Do Livro Jesus de Nazaré, de Bento XVI
Os paradoxos que Jesus apresenta nas bem-aventuranças exprimem a verdadeira situação dos crentes no mundo, descrita por S. Paulo repetidamente com base na sua experiência de vida e de sofrimento como apóstolo: “... considerados como impostores, ainda que sinceros; considerados tristes, mas sempre alegres; pobres, ainda que tenhamos enriquecido a muitos; como nada tendo, mas tudo possuindo” (2Cor 6,8-10). “Em tudo somos atribulados, mas não esmagados; perplexos, mas não desanimados; perseguidos, mas não desamparados; abatidos, mas não destruídos...” (2Cor 4,8-10) O que nas bem-aventuranças do Evangelho de S. Lucas é conselho e promessa, é em S. Paulo a experiência vivida do apóstolo. Ele se sente “colocado no último lugar”, como um condenado à morte e tornado espetáculo para o mundo, sem casa, insultado, difamado (1Cor 4,9-13). E, no entanto, ele envolve tal experiência numa alegria infinita; justamente como extraditado, que se despojou de tudo para levar Cristo aos homens, ele experimenta a relação interior entre a cruz e a ressurreição: somos entregues à morte “também para que se revele a vida de Jesus no nosso corpo mortal” (2Cor 4,11). Cristo continua a sofrer nos seus mensageiros, a cruz continua a ser sempre o seu lugar. Mas mesmo aí Ele é irrevogavelmente o ressuscitado. E se também o mensageiro de Jesus neste mundo ainda se encontra na história de sofrimento de Jesus, então também aí é sensível o brilho da ressurreição e gera uma alegria, uma “alegria” que é maior que a felicidade que antes podia ter experimentado nos caminhos do mundo. Só agora é que ele sabe o que realmente é “felicidade”, o que é verdadeira “alegria”, e reconhece assim como era pobre o que deve ser considerado pelos critérios comuns como satisfação e como fortuna.

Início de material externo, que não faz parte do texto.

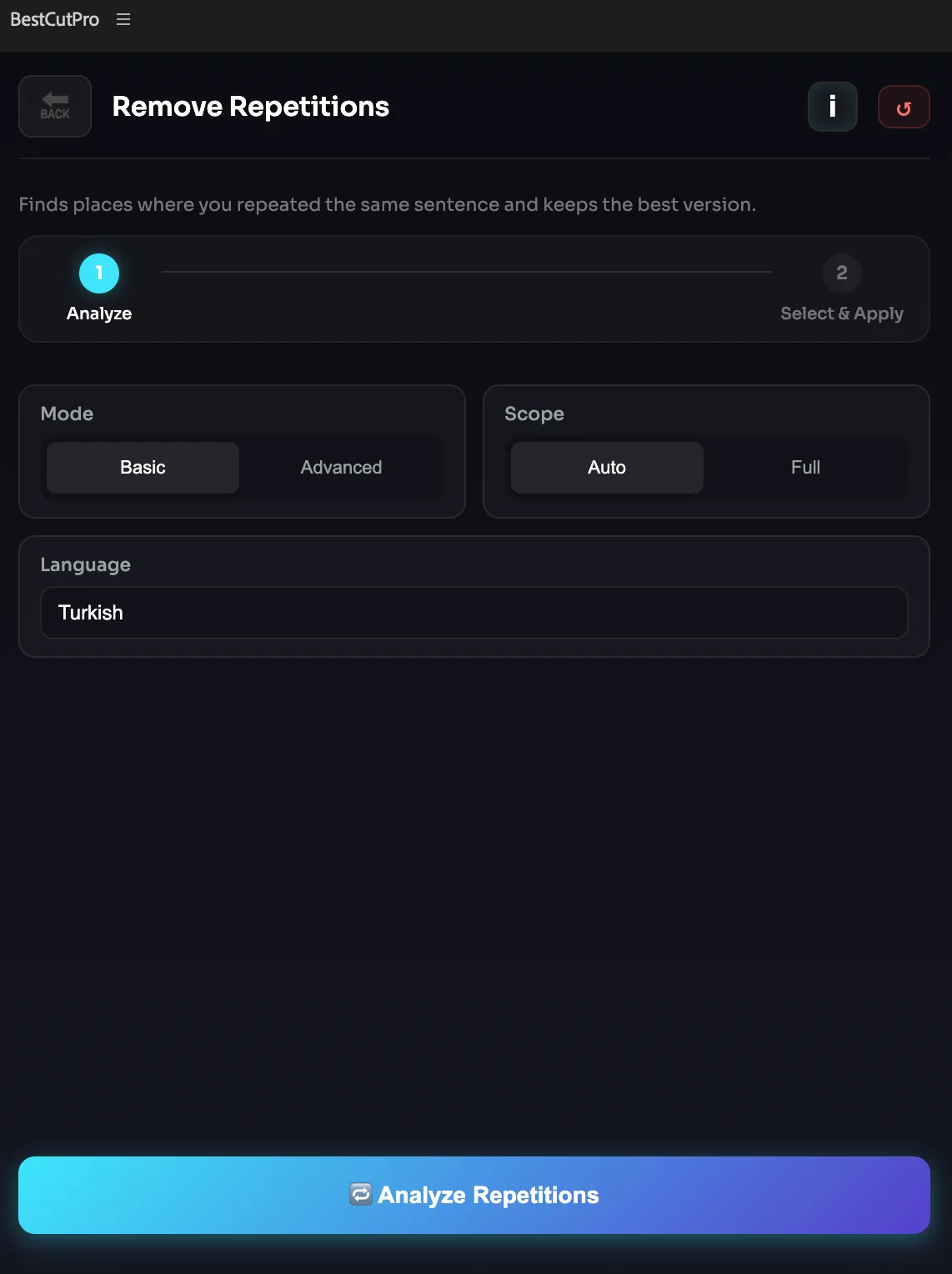952x1274 pixels.
Task: Switch Mode to Advanced
Action: [x=340, y=468]
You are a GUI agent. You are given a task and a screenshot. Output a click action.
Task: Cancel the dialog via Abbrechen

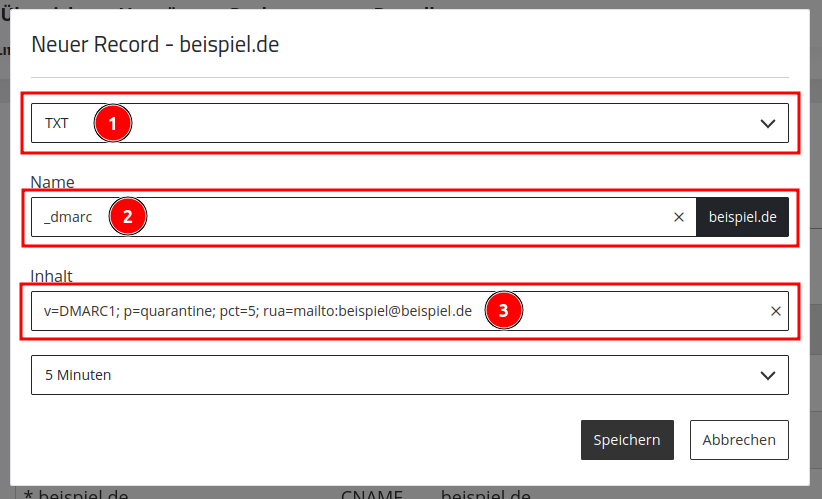[739, 440]
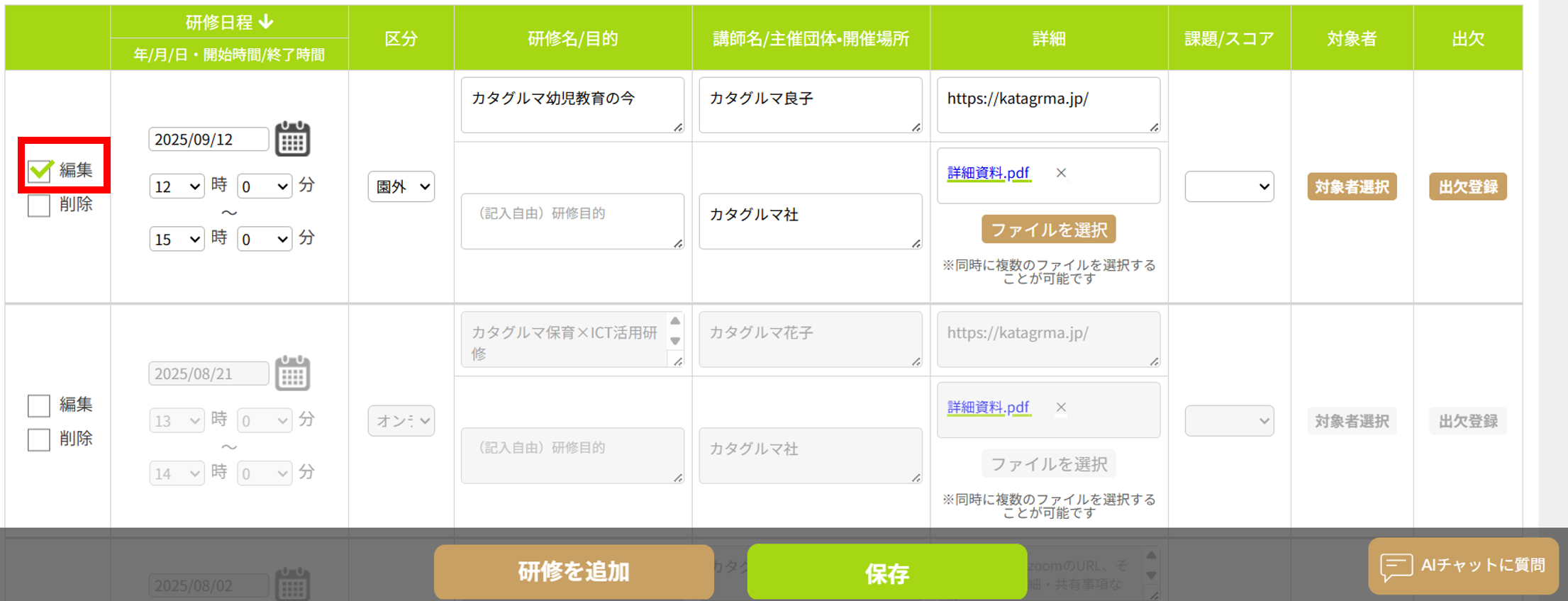Open calendar picker for 2025/09/12 training
This screenshot has width=1568, height=601.
(292, 138)
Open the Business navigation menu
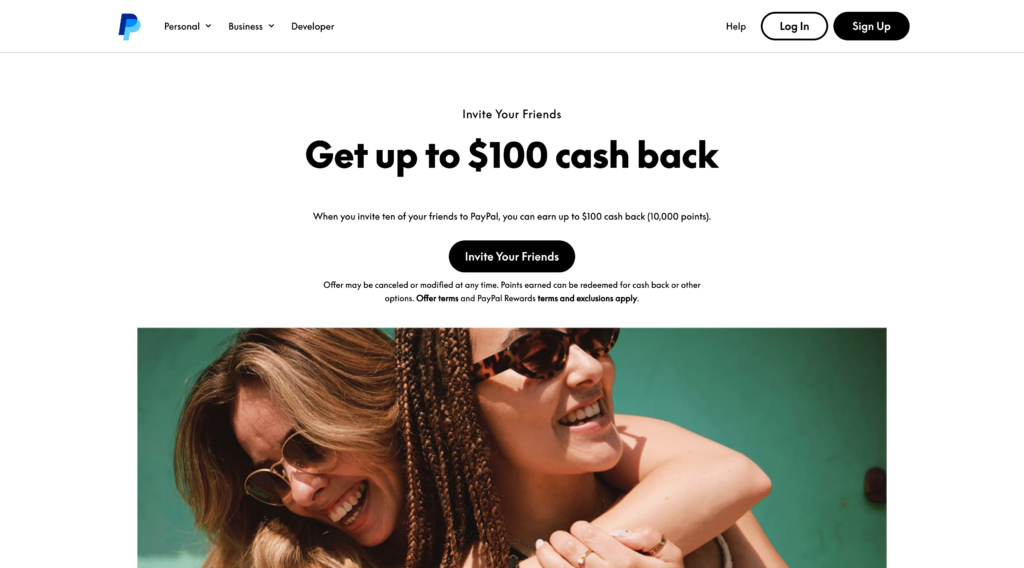1024x568 pixels. pyautogui.click(x=251, y=26)
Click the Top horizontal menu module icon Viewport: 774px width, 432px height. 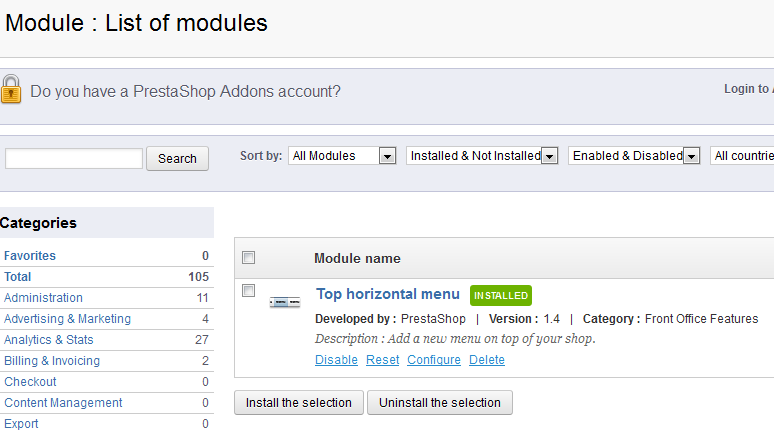(x=285, y=301)
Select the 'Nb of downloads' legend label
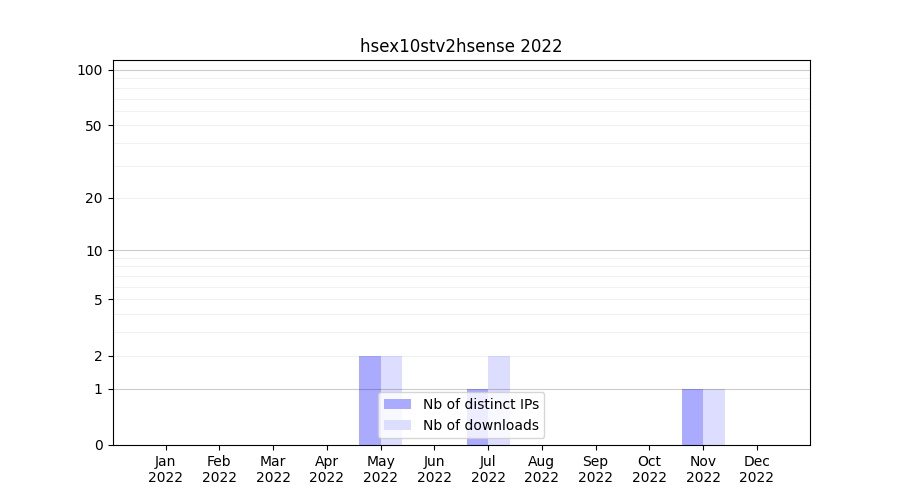Viewport: 900px width, 500px height. click(480, 425)
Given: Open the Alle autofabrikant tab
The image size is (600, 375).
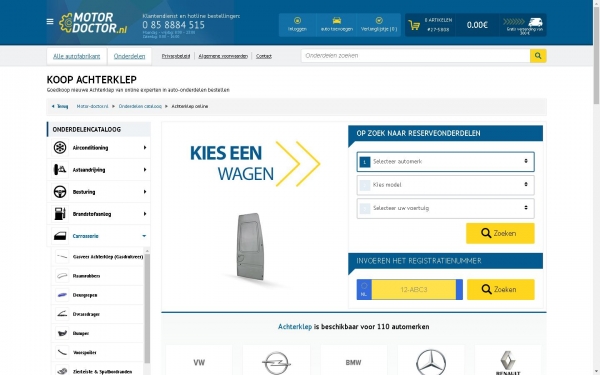Looking at the screenshot, I should [x=77, y=56].
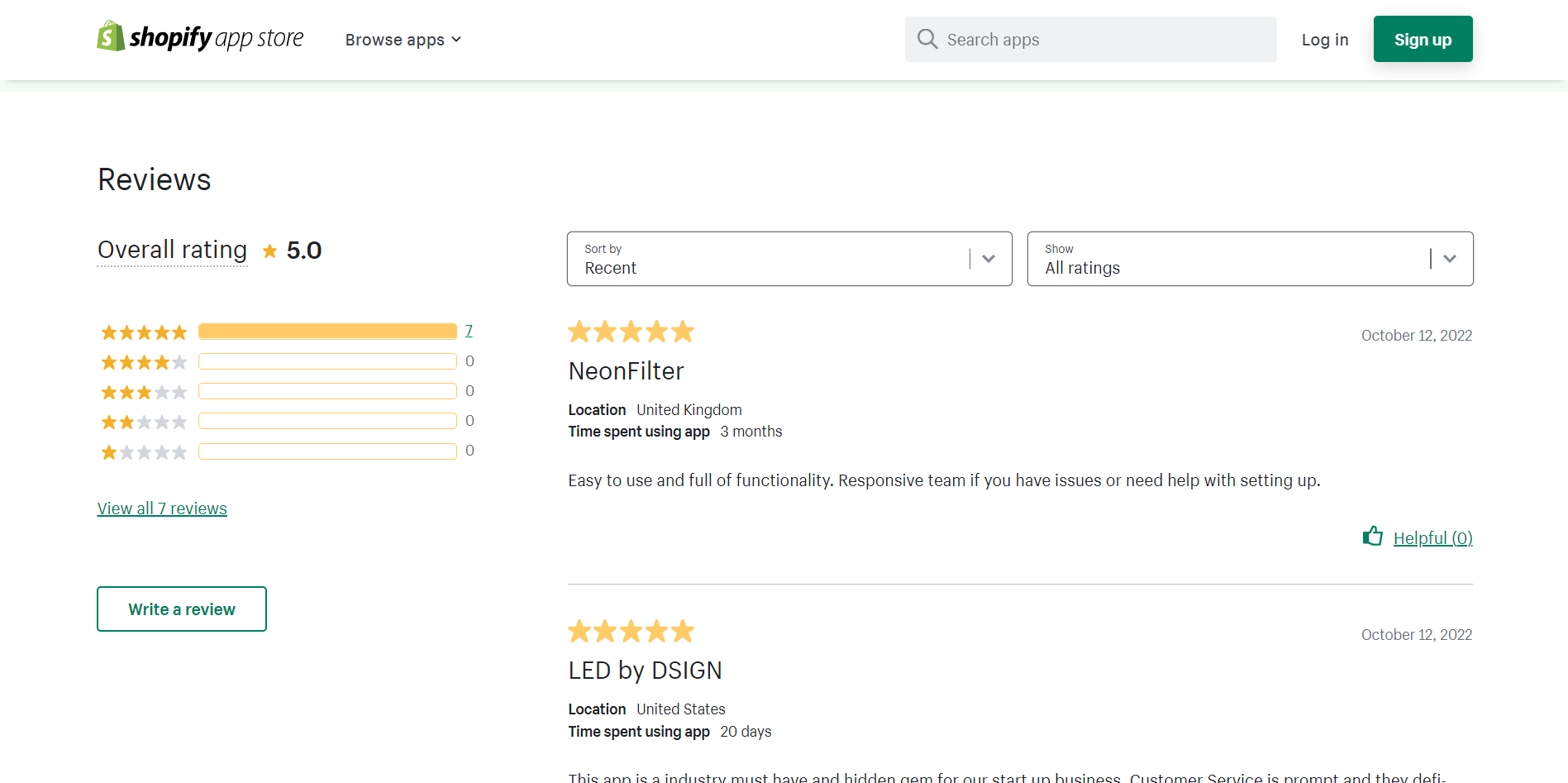Click the one-star rating row icons
The image size is (1568, 783).
[144, 452]
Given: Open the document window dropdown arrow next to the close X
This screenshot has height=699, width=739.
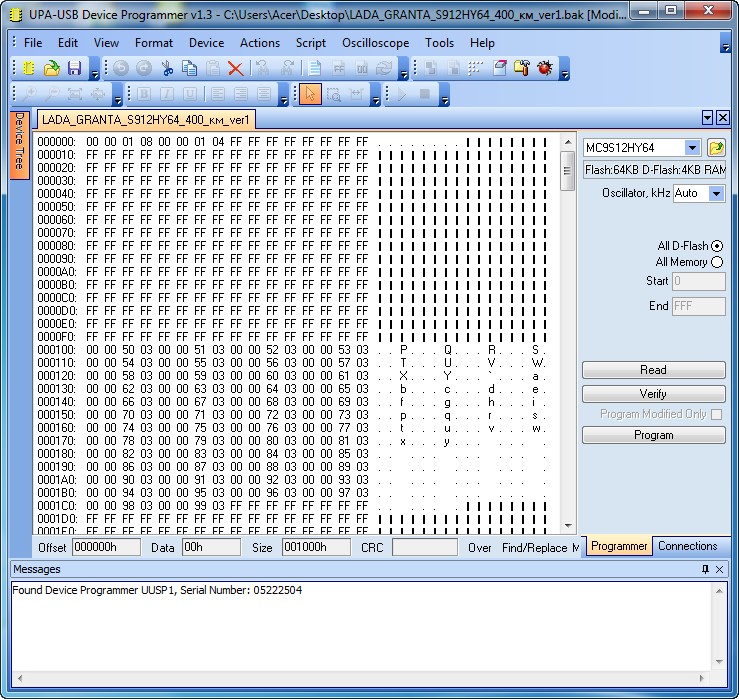Looking at the screenshot, I should (x=708, y=118).
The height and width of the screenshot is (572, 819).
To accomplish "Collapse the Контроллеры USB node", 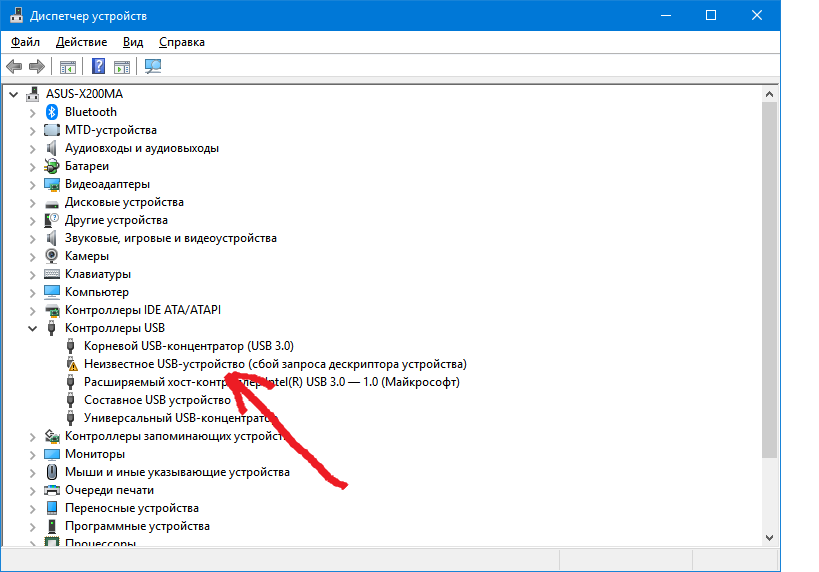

Nos paradoxos da experiência de vida de S. Paulo, que correspondem aos paradoxos das bem-aventuranças, mostra-se o mesmo que de um outro modo S. João tinha expressado, quando caracterizara a cruz do Senhor como “elevação”, como entronização na grandeza de Deus. S. João junta numa palavra a cruz e a ressurreição, a cruz e a elevação, porque para ele na realidade uma é inseparável da outra. A cruz é o ato do “êxodo”, o ato do amor, que é tomado a sério até o extremo e que vai “até o fim” (Jo 13,1), e por isso é o lugar da glória, o lugar do toque autêntico e da união com Deus, que é o amor (1Jo 4,7.16). Assim, nesta visão de S. João concentra-se e torna-se compreensível o significado dos paradoxos do Sermão da Montanha.